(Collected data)
---*---
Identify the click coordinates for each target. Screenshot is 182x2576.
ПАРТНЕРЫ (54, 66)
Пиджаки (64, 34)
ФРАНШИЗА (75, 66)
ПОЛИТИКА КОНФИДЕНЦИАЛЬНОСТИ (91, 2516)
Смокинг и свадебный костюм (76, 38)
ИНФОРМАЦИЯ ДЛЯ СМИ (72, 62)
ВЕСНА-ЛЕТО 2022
---*---
● **WHAT THE TASK ASKS**:
With the line that contains "Пиджаки (64, 34)" as your start, reproduce the data above exactly through its last line, and nothing before that start.

● **EXPECTED ANSWER**:
Пиджаки (64, 34)
ФРАНШИЗА (75, 66)
ПОЛИТИКА КОНФИДЕНЦИАЛЬНОСТИ (91, 2516)
Смокинг и свадебный костюм (76, 38)
ИНФОРМАЦИЯ ДЛЯ СМИ (72, 62)
ВЕСНА-ЛЕТО 2022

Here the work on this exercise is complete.